• **Compito assegnato 1**: Riscrivi in modo più conciso il paragrafo del blocco di testo che comincia con «Sto adesso sostenendo», conservandone i fatti principali.
• **Compito assegnato 2**: Prosegui il testo sulla ripresa dell'occupazione dopo le recessioni a partire dal punto in cui si interrompe.

• **Blocco di testo**:
Ma ora non è più così chiaro. Il diagramma mostra gli incrementi in migliaia di posti di lavoro nel settore privato dopo che terminarono due recessioni – la recessione del 2001 e la Grande Recessione del 2007-2008. Si può sostenere che l’economia avrebbe dovuto rimbalzare più fortemente dopo una recessione più profonda; d’altra parte, il 2008 fu una grande crisi finanziaria, che tende a lasciare strascichi negativi. In ogni modo, nel momento in cui la destra sostiene che la migliore ripresa di Obama non è stata realmente opera sua, essa ha già perso l’argomento.

Sto adesso sostenendo che Obama ha provocato tutta quella creazione di posti di lavoro? No – la politica è stata resa praticamente inefficace a partire dal 2010. Ma la destra aveva previsto con certezza che le politiche di Obama, specialmente la sua riforma sanitaria che doveva distruggere posti di lavoro, avrebbero, proprio così, distrutto posti di lavoro; come nota Matt O’Brien, ‘il Donald’ aveva previsto con certezza che la disoccupazione sarebbe stata sopra il 9 per cento. Non è accaduto niente del genere – né si è avverato alcuno degli altri previsti disastri di Obama.

• **Materiale mostrato**:
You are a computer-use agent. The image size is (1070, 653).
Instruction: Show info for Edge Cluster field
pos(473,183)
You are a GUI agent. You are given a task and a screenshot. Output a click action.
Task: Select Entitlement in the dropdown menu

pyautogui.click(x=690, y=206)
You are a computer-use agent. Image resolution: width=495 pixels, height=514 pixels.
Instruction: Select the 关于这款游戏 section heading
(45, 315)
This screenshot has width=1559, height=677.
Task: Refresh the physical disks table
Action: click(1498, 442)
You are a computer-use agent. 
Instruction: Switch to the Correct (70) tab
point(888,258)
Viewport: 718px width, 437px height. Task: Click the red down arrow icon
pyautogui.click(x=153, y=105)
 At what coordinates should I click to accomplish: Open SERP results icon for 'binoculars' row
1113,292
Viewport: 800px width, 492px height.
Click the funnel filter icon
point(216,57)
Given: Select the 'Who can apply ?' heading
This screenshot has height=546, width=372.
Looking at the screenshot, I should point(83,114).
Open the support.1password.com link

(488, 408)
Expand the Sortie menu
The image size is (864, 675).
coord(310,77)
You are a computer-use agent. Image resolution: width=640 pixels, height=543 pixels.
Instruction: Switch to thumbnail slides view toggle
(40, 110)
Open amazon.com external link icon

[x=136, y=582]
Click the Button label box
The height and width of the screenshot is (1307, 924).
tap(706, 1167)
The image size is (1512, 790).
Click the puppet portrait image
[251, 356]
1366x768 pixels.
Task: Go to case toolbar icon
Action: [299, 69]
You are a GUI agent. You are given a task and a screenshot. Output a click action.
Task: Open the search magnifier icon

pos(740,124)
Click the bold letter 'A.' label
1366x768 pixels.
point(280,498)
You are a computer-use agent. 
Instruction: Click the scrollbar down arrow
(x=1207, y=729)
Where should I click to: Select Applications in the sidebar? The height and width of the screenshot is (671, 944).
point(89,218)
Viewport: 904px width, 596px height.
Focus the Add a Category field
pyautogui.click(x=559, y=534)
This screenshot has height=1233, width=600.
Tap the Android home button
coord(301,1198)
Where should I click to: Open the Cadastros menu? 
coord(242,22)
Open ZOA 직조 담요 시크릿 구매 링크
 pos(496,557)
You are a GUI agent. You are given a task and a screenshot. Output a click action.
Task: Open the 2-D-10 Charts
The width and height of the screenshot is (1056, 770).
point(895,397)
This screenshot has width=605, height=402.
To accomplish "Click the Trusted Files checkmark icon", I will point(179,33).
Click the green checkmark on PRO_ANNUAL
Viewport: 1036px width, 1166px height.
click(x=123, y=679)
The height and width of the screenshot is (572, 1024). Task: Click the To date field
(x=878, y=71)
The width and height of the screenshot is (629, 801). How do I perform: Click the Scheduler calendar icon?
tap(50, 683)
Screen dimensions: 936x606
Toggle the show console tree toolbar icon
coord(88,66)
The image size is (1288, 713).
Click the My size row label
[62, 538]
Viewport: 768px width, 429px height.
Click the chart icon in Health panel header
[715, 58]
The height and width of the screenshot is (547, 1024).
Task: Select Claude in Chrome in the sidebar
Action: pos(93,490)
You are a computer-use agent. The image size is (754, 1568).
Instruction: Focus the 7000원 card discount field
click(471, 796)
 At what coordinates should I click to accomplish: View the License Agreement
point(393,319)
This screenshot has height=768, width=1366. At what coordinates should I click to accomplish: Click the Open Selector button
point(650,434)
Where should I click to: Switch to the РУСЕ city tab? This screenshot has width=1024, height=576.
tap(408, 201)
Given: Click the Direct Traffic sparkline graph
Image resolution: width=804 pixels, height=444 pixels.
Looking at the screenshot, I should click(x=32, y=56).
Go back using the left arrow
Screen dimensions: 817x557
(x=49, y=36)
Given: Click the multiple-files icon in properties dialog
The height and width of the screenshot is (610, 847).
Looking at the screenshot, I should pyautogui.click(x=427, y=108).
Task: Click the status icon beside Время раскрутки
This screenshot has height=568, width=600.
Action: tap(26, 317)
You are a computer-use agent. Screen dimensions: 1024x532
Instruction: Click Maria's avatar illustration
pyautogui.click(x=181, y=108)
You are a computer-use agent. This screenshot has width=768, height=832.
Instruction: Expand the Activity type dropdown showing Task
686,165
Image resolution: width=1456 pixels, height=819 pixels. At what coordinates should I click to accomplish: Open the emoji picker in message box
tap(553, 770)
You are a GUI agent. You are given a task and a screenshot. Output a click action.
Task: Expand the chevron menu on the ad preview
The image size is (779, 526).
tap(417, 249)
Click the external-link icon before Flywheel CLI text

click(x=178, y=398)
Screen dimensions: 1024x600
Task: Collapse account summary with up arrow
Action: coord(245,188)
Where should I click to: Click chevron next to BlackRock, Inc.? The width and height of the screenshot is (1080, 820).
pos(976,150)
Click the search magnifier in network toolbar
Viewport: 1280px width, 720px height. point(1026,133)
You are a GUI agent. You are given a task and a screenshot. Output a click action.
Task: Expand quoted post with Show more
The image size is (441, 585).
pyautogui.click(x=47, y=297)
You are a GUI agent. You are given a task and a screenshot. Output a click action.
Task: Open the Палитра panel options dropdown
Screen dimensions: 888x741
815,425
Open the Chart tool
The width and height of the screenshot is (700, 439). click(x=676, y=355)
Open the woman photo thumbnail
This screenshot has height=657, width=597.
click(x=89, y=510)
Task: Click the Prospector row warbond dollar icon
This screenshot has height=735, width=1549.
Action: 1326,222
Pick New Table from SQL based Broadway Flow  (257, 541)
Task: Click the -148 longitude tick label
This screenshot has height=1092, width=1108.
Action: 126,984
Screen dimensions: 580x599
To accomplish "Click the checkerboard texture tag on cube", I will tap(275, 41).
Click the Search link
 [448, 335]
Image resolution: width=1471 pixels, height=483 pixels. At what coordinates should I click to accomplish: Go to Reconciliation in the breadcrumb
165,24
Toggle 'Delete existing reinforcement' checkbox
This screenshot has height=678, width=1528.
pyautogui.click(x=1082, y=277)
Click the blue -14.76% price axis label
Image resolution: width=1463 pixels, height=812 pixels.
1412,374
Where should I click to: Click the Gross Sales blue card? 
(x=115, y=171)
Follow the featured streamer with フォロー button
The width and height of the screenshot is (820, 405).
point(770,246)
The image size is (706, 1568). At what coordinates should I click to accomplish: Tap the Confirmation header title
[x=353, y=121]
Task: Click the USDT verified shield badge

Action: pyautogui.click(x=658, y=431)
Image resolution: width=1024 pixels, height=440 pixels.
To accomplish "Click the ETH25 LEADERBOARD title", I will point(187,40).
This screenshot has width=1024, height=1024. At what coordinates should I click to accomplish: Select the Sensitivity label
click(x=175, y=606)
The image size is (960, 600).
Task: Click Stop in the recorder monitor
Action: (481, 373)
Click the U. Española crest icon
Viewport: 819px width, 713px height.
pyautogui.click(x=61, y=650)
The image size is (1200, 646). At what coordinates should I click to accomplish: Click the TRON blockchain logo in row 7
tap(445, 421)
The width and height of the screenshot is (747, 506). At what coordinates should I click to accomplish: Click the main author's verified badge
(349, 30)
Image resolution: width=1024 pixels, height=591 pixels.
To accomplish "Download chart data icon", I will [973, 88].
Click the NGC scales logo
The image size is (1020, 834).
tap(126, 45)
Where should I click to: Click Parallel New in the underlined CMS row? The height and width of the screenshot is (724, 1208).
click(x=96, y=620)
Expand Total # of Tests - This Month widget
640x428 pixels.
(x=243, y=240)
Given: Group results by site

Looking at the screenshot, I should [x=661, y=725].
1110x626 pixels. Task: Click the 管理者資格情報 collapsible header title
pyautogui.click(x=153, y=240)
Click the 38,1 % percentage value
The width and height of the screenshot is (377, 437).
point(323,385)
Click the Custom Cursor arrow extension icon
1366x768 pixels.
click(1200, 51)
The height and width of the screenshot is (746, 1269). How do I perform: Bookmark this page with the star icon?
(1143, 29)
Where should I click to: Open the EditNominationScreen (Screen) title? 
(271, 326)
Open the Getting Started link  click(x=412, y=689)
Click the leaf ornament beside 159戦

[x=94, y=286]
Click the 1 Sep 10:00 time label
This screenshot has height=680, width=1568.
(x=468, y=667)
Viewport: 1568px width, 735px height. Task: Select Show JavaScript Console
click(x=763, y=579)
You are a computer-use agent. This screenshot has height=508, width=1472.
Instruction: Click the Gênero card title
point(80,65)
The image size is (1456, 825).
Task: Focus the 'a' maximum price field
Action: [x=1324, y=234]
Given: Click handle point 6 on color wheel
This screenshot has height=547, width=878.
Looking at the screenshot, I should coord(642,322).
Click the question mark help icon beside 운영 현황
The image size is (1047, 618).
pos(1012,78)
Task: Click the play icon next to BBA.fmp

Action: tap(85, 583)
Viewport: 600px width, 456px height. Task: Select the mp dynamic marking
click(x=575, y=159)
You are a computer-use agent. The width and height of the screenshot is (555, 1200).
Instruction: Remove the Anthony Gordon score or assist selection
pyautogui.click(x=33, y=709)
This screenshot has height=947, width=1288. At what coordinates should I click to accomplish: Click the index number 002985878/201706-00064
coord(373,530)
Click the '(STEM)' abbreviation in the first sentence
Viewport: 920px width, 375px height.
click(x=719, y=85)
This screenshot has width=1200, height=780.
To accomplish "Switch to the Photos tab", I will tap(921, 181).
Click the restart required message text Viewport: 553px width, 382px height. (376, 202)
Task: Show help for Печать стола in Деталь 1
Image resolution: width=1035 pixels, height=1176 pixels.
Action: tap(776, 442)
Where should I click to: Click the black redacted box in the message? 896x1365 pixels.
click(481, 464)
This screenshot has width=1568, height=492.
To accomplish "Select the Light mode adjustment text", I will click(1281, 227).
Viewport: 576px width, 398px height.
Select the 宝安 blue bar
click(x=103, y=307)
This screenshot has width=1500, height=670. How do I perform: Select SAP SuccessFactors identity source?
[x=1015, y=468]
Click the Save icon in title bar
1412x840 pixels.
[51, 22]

• **Risultato 1**: L'autore non attribuisce a Obama tutta la creazione di posti di lavoro, perché dal 2010 la politica è stata resa praticamente inefficace. La destra aveva però previsto con certezza che le sue politiche, soprattutto la riforma sanitaria, avrebbero distrutto posti di lavoro. Come nota Matt O'Brien, «il Donald» prevedeva una disoccupazione sopra il 9 per cento. Nulla di tutto ciò è accaduto, né si è avverato alcun altro dei disastri annunciati.

• **Risultato 2**:
La ripresa avrebbe dovuto essere molto più veloce, ed io credo che ci sia ancora più fiacchezza di quanto il tasso di disoccupazione indica. Ma se ci fosse stato il Presidente Romney a governare questa economia, i repubblicani lo esalterebbero come una reincarnazione di Ronald Reagan. Invece, stanno cercando di parlare d’altro.